Die am häufigsten genutzte Informationsquelle zu den Wahlen und den aufgestellten Kandidaten ist das Fernsehen. Für 63 Prozent der Gesellschaft ist es die Hauptwissensquelle. Dagegen ist für die Polen im Alter von 18 bis 24 Jahren eine andere Informationsquelle wichtig. 65 Prozent der jungen Menschen suchen Nachrichten über die Politik im Internet. Dieser Unterschied zwischen den Generationen erscheint naheliegend. Die Generationen leben in unterschiedlichen medialen Welten. Das, was mit Hilfe des Fernsehens die älteren Menschen erreicht, kommt bei den jungen nicht an. Die Parteien sollten daher mehr Gewicht auf das Internet legen, eventuell auf Kosten von Fernsehspots. Die jungen Polen nutzen das Internet bedeutend häufiger und intensiver als die älteren Polen. Der durchschnittliche Nutzer im Alter von 15 bis 24 Jahren verbringt wöchentlich 18 Stunden im Netz. Personen im Alter von 30 Jahren und älter nutzen das Internet deutlich kürzer. Außerdem setzen die jungen Menschen das Netz entschieden vielseitiger ein und nutzen es für unterschiedliche Aktivitäten. Die Zeit, die der Internetnutzer dem Internet widmet – durchschnittlich zwei Stunden täglich –, ist länger als für jedes andere Medium. Das am stärksten verbreitete Medium in der Gesellschaft, das Fernsehen, wird von der Jugend wöchentlich im Durchschnitt zirka 13 Stunden konsumiert. Insbesondere bei den unter 30-Jährigen überwiegt die Nutzung des Internets eindeutig den Fernsehkonsum. Unter den 15- bis 24-Jährigen nutzen 60 bis 70 Prozent das Internet intensiv, und nur ein Drittel sieht mehr als zehn Stunden in der Woche fern. In der Gruppe der 30- bis 40-Jährigen werden beide Medien zeitlich ungefähr gleich eingesetzt. In den höheren Altersgruppen nutzt weniger als die Hälfte der Untersuchten das Internet intensiv. Parteien und politische Organisationen, die sich der zivilgesellschaftlichen Aktivierung junger Menschen widmen, sollten alle Bemühungen darauf richten, dass ihre online gestellten Informationen nicht nur die Aufmerksamkeit der Jugendlichen wecken, sondern diese vor allem zu aktiver Teilnahme animieren.

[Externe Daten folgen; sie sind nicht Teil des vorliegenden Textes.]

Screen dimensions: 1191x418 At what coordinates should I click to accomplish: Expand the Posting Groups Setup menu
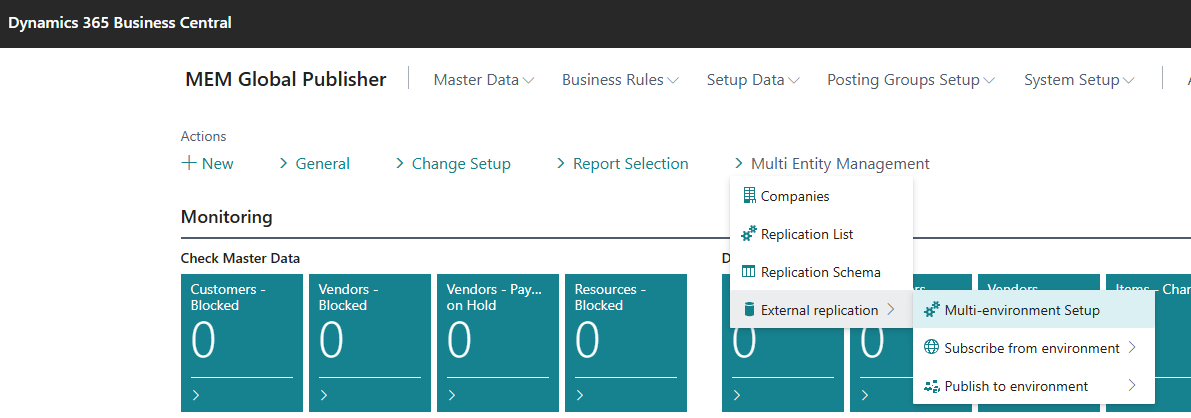coord(910,80)
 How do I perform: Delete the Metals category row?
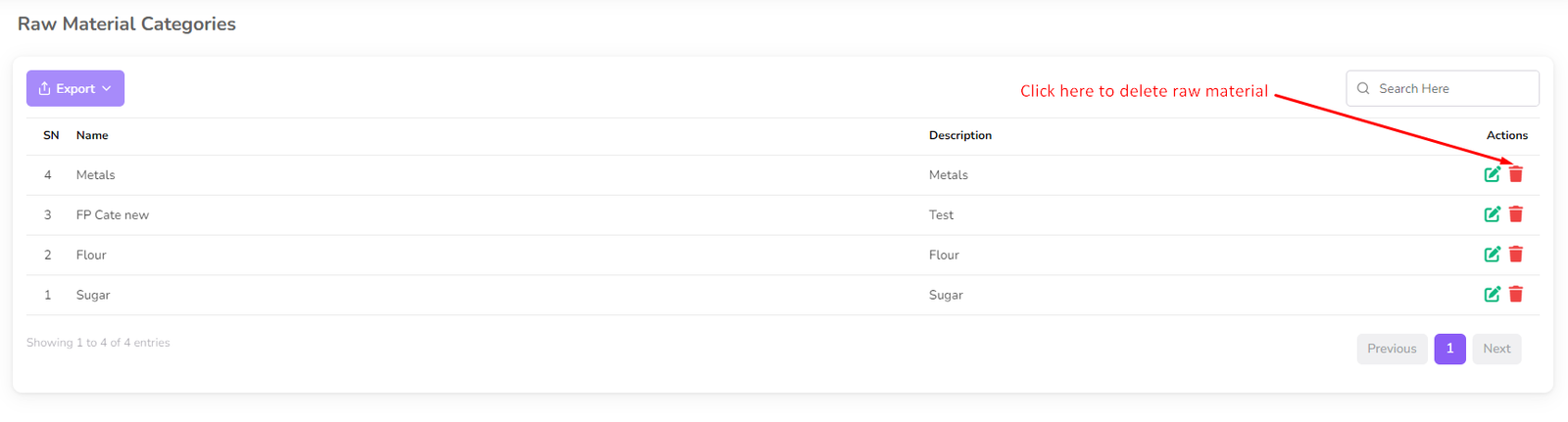1516,174
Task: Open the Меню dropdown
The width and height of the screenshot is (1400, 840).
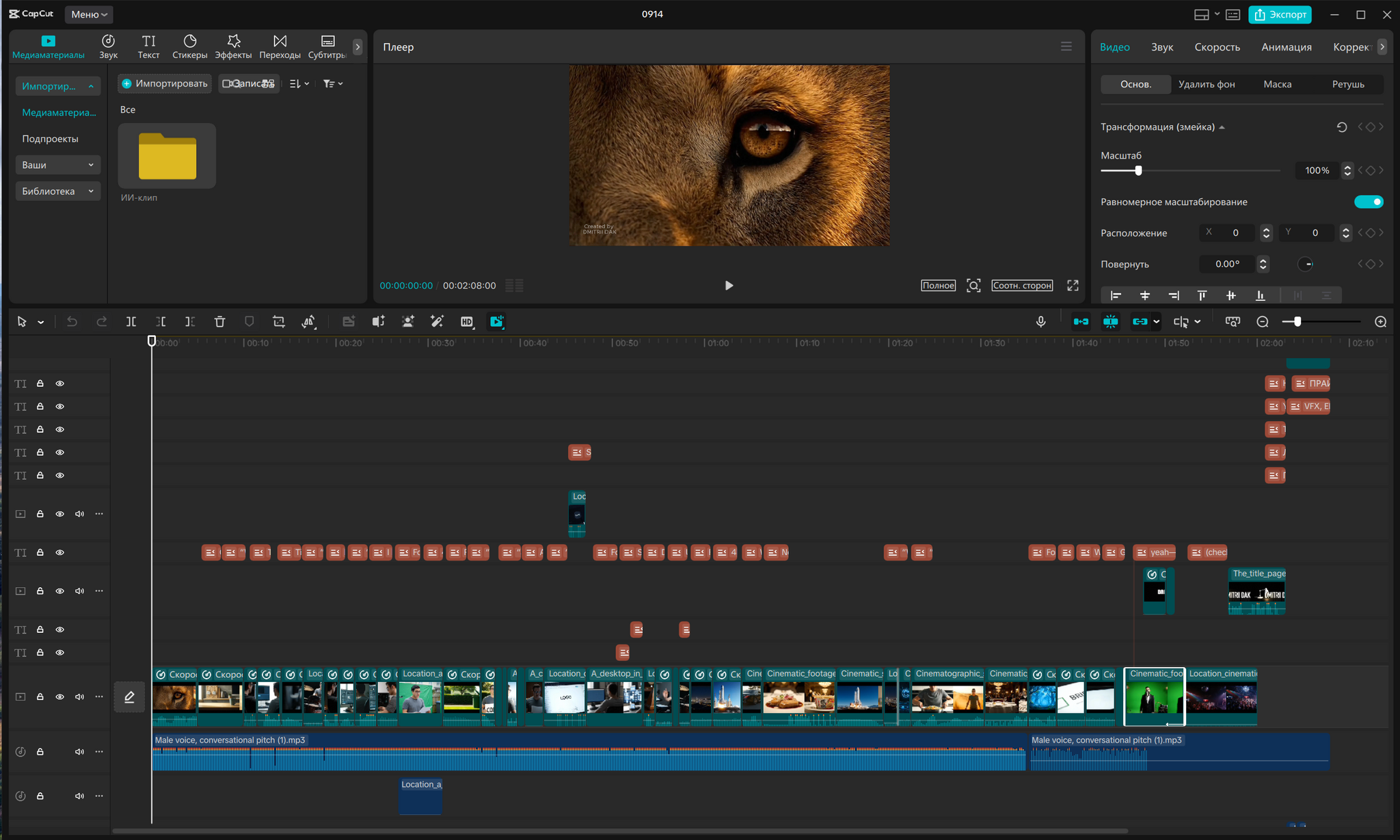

Das Engagement der jungen Polen und das Internet

Zahlreiche Untersuchungen belegen, dass ein positiver Zusammenhang zwischen der Internetnutzung und dem Interesse an öffentlichen Angelegenheiten und der Wahlbeteiligung besteht. Internetnutzer nehmen in größerem Maße als diejenigen, die das Medium nicht nutzen, an Aktivitäten für die lokale Gemeinschaft und öffentlichen Versammlungen teil und sind in unterschiedlichen Organisationen aktiv. Obgleich die gesellschaftliche Aktivität nach Altersgruppen stark differiert, ist sie doch in jeder Altersgruppe bei denjenigen stärker, die das Internet nutzen. Auch wenn sich die jungen Polen signifikant weniger für die lokalen Gemeinschaften einsetzen als ältere, ist dieses Engagement auch unter den Internetnutzern größer. Ähnlich ist es im Fall von Praktika und sozialem Engagement. Internetnutzer interessieren sich außerdem häufiger für Politik. Dies kann daraus resultieren, dass die Nutzung des Internets einen größeren Zugang zu Kommentaren, Analysen und politischen Informationen bereithält, was ein besseres Verständnis des politischen Geschehens ermöglicht. Internetnutzer geben häufiger an, an Wahlen teilnehmen zu wollen, als diejenigen, die das Medium nicht nutzen. Im Jahr 2007 war die angegebene Wahlbeteiligung unter Internetnutzern 8,5 Prozentpunkte höher als bei denjenigen, die das Internet nicht nutzen. Dies bestätigt die Präsidentschaftswahl von 2010. Die Wahlbeteiligung im ersten Wahlgang der Präsidentschaftswahlen war in den Gemeinden höher, in denen das Internet in hohem Maß genutzt wurde.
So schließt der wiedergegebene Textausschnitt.